The industrial and commercial papers treated the question chiefly from this point of view. The Shipping and Mercantile Gazette, the Lloyds' List, the Packet-Boat and the Maritime and Colonial Review, all papers devoted to insurance companies which threatened to raise their rates of premium, were unanimous on this point. Public opinion had been pronounced. The United States was the first in the field; and in New York they made preparations for an expedition destined to pursue this narwhal. A frigate of great speed, the Abraham Lincoln, was put in commission, as soon as possible. The arsenals were opened to Commander Farragut, who hastened the arming of his frigate; but, as it always happens, the moment it was decided to pursue the monster, the monster did not appear. For two months no one heard it spoken of. No ship met with it. It seemed as if this unicorn knew of the plots weaving around it. It had been so much talked of, even through the Atlantic cable, that jesters pretended that this slender fly had stopped a telegram on its passage, and was making the most of it.

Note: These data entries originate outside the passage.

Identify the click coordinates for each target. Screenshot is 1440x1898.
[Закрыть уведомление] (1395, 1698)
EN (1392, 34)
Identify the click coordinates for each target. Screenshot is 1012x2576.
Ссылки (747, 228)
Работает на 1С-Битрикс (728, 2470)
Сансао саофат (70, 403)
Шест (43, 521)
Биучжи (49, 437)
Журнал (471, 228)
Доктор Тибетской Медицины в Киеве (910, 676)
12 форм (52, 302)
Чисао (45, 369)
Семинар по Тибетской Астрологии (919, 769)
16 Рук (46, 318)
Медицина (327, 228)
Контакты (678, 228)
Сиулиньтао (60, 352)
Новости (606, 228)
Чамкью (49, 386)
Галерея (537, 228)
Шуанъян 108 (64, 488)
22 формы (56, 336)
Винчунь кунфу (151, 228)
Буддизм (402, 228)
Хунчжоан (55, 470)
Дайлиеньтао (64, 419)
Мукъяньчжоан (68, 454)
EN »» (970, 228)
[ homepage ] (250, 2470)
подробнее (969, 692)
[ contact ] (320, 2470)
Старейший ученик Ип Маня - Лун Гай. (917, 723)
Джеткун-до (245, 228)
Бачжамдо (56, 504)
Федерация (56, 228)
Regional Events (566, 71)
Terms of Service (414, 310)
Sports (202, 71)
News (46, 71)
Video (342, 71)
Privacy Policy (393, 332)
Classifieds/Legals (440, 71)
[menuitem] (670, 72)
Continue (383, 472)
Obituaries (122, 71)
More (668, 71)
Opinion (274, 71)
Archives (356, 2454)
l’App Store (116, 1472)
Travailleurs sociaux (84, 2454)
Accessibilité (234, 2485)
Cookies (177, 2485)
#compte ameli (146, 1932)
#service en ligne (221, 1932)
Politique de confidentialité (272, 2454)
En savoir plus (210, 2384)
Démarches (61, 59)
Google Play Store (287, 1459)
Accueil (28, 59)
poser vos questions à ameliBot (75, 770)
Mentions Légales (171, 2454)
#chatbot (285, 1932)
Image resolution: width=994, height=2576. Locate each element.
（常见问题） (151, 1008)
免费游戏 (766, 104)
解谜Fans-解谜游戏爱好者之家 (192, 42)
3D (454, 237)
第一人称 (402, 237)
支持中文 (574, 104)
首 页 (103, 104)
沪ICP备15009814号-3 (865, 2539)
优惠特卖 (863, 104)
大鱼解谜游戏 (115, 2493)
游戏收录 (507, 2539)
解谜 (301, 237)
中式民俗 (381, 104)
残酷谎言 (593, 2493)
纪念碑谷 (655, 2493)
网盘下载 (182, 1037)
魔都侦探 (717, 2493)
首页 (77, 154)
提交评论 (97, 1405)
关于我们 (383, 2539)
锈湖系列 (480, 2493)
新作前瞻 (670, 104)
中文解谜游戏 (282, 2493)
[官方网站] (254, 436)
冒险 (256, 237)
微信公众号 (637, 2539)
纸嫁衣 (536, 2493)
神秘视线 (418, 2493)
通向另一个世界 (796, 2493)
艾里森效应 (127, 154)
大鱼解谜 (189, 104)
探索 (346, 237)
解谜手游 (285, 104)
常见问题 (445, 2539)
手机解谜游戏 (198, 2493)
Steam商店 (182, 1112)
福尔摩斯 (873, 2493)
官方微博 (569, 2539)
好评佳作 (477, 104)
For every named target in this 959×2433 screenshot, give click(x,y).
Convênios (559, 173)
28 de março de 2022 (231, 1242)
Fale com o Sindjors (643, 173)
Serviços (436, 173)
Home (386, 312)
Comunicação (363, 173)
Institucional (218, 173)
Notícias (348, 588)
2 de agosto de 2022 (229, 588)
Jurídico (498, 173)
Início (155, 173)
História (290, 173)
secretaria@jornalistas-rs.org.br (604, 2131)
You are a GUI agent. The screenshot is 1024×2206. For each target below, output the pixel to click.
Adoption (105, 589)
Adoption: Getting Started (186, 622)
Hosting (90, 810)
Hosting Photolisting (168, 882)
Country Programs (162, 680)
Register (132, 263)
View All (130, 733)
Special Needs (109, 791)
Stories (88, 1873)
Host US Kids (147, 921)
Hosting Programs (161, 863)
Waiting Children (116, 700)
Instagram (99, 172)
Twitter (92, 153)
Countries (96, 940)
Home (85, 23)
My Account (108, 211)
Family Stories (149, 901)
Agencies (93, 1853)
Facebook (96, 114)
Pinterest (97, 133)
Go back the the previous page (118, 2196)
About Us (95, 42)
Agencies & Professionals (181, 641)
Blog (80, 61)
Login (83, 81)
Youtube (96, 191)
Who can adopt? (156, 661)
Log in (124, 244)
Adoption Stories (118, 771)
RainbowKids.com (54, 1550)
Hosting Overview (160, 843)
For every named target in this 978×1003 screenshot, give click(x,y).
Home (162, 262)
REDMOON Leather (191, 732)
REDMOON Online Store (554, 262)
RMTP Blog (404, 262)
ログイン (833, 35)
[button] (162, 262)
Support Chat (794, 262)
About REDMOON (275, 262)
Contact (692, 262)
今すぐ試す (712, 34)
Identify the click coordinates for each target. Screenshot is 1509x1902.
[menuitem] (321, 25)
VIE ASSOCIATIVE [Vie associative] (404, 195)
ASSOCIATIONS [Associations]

So when the frigate had been armed for a long campaign, and provided with formidable fishing apparatus, no one could tell what course to pursue. Impatience grew apace, when, on the 2d of June, they learned that a steamer of the line of San Francisco, from California to Shanghai, had seen the animal three weeks before in the North Pacific Ocean. The excitement caused by this news was extreme. The ship was revictualed and well stocked with coal.

Three hours before the Abraham Lincoln left Brooklyn pier, I received a letter worded as follows:

To M. Aronnax, Professor in the Museum of Paris,

Fifth Avenue Hotel, New York.

Sir: If you will consent to join the Abraham Lincoln in this expedition, the government of the United States will with pleasure see France represented in the enterprise. Commander Farragut has a cabin at your disposal.